* start Excerpted passage *

Memory (preview) in Foundry Agent Service and the Memory Store API (preview) are licensed to you as part of your Azure subscription and are subject to terms applicable to “Previews” in the Microsoft Product Terms, the Microsoft Products and Services Data Protection Addendum, and the Supplemental Terms of Use for Microsoft Azure Previews.The latest preview offers new capabilities and enhancements, including:
- Memory item operations to create, read, update, list, and delete individual memory records.
- Store-level default retention controls, including default TTL for newly created memory stores.
- Direct remember-or-forget synchronized memory command behavior.
scope parameter, which segments memory across users to ensure secure and isolated experiences.
This article explains how to create, manage, and use memory stores. For conceptual information, see Memory in Foundry Agent Service.

* end Excerpted passage *
* start Stored rows *

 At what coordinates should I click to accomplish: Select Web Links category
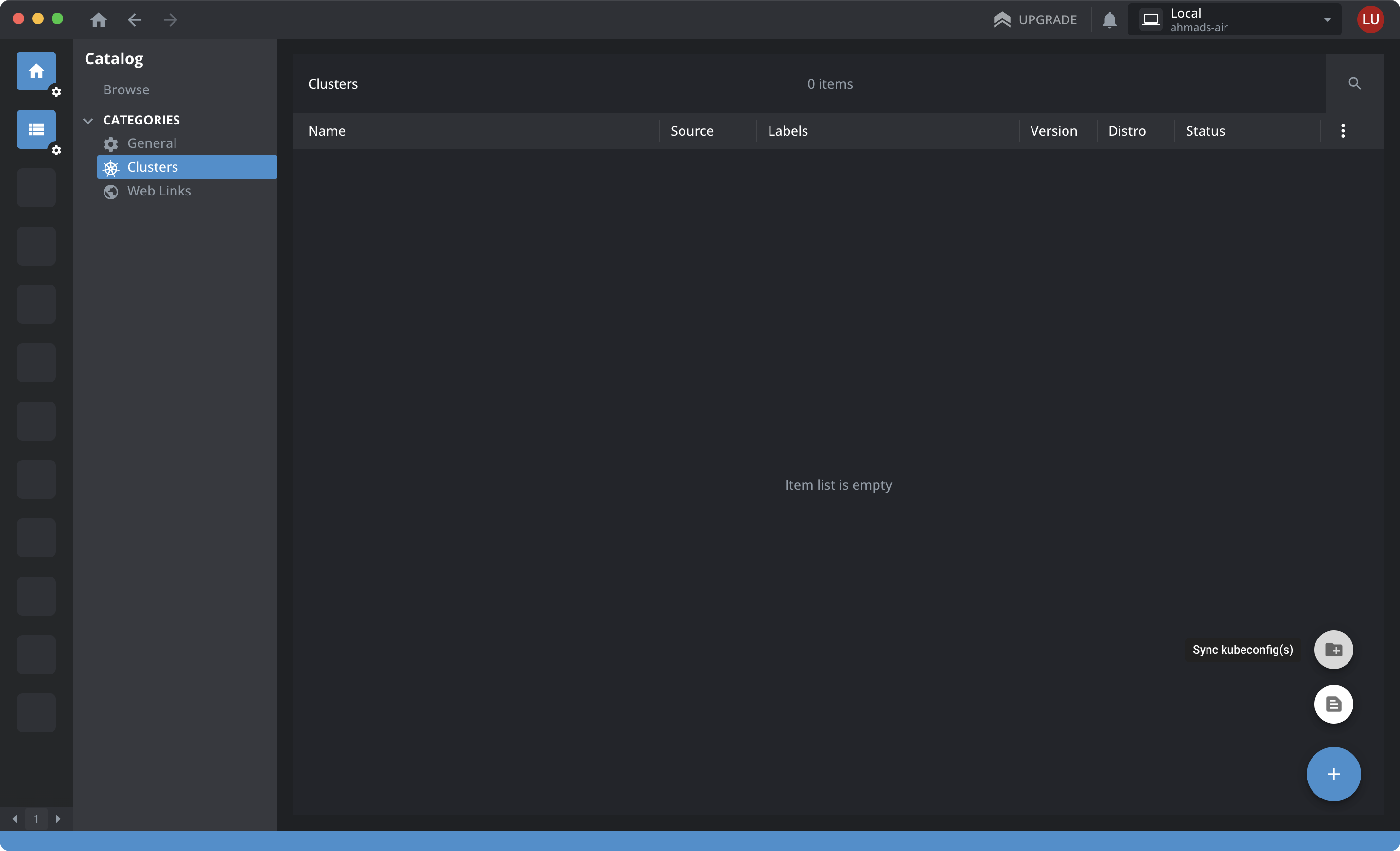click(158, 191)
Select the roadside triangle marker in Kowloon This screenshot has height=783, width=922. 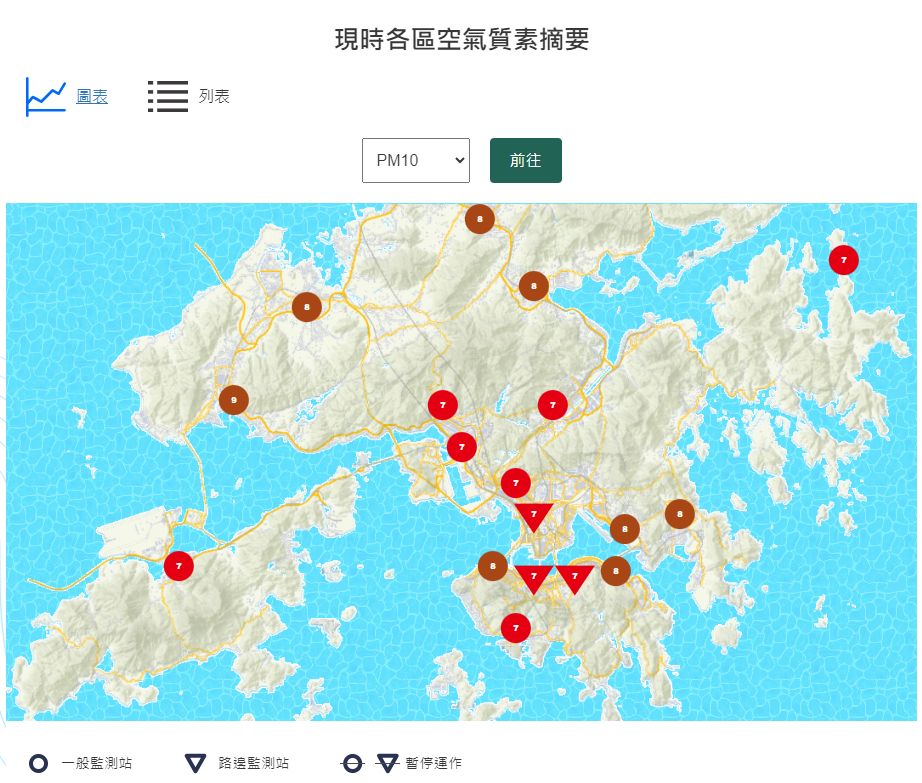click(533, 515)
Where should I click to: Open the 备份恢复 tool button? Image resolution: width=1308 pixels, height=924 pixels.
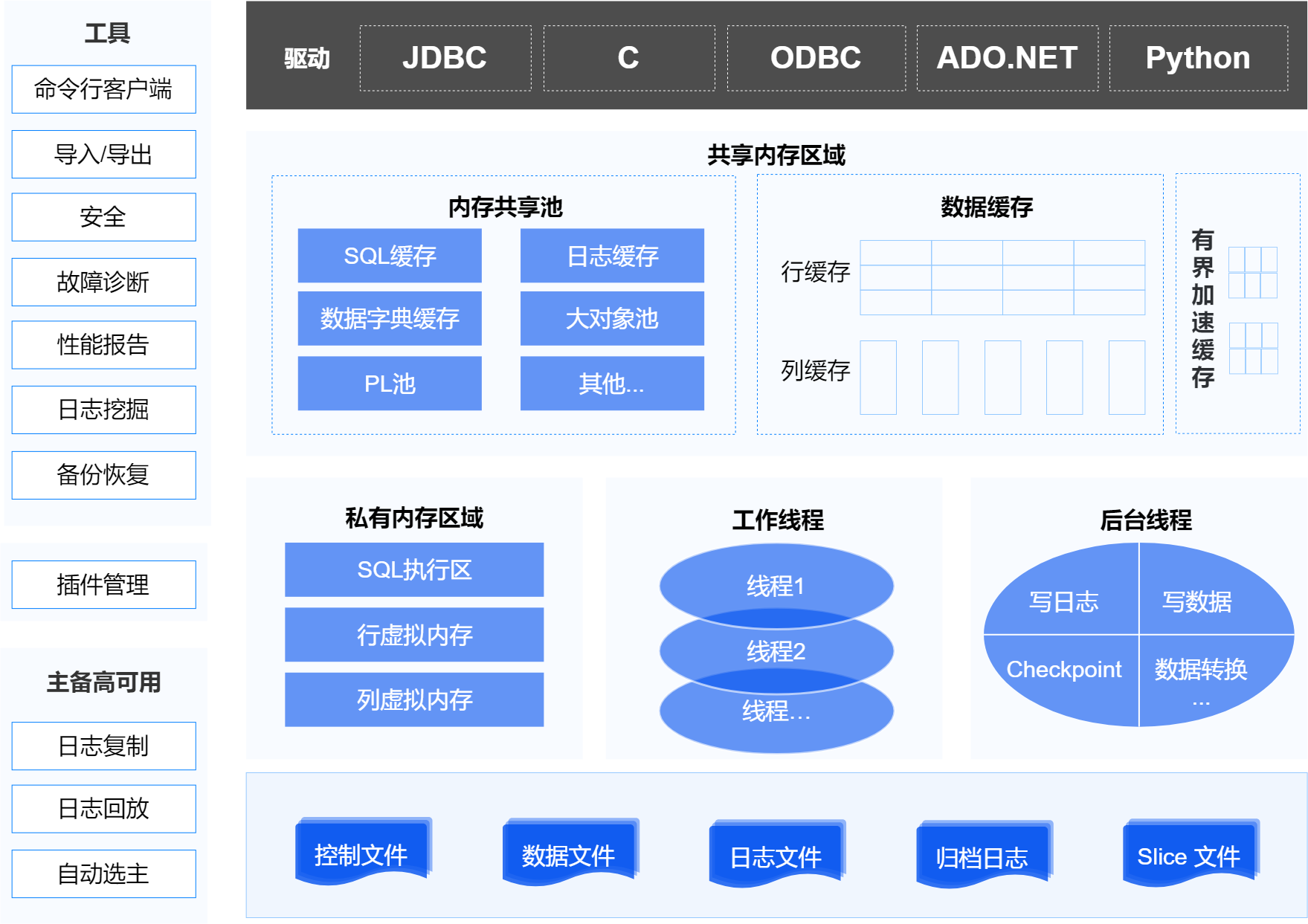click(x=103, y=474)

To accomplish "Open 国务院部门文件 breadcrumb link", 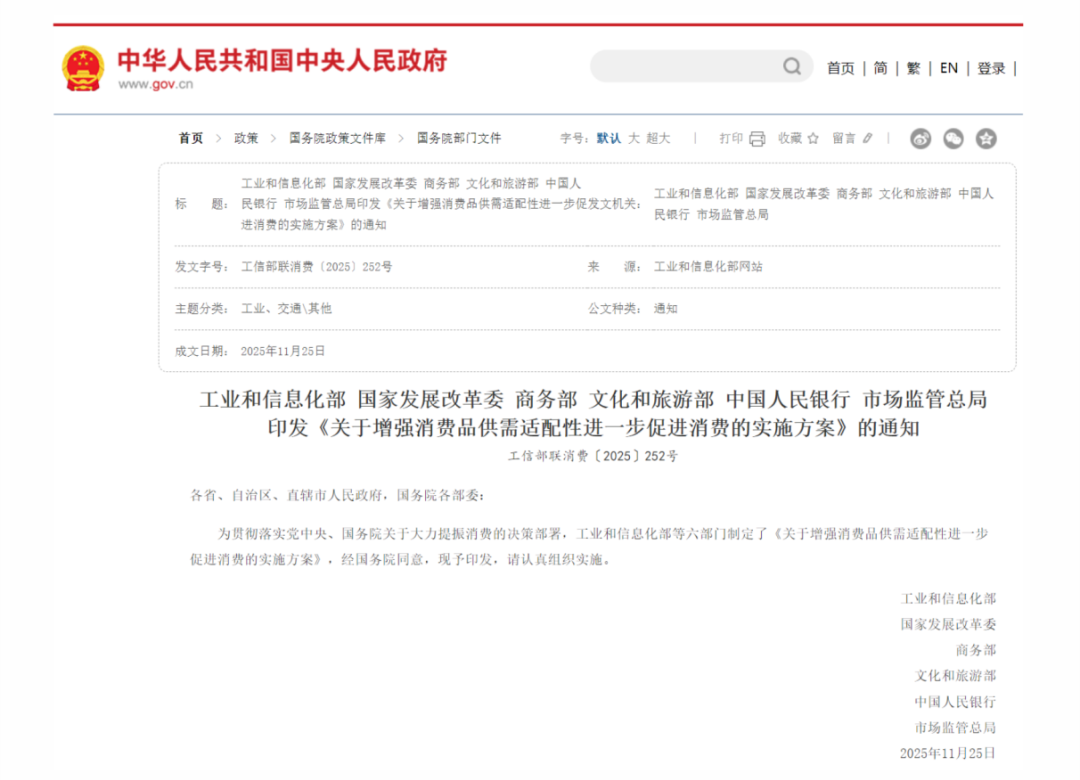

* end Stored rows *

● **Task set**:
1. Reproduce part of the memory store article word for word, beginning at the words "Memory (preview) in" and stopping after "created memory stores.".
2. Carry on the memory store article from its final sentence.
You won't need the records for this.

● **Responses to the tasks**:
1.
Memory (preview) in Foundry Agent Service and the Memory Store API (preview) are licensed to you as part of your Azure subscription and are subject to terms applicable to “Previews” in the Microsoft Product Terms, the Microsoft Products and Services Data Protection Addendum, and the Supplemental Terms of Use for Microsoft Azure Previews.The latest preview offers new capabilities and enhancements, including:
- Memory item operations to create, read, update, list, and delete individual memory records.
- Store-level default retention controls, including default TTL for newly created memory stores.

2.
Usage support
| Capability | Python SDK | C# SDK | JavaScript SDK | REST API |
|---|---|---|---|---|
| Create, update, list, and delete memory stores | ✔️ | ✔️ | ✔️ | ✔️ |
| Attach memory to a prompt agent | ✔️ | ✔️ | ✔️ | ✔️ |
| Update and search memories | ✔️ | ✔️ | ✔️ | ✔️ |
| Create, read, update, list, and delete memory items | ✔️ | ✔️ | ✔️ | ✔️ |
Prerequisites
- An Azure subscription. Create one for free.
- A Microsoft Foundry project with configured authorization and permissions.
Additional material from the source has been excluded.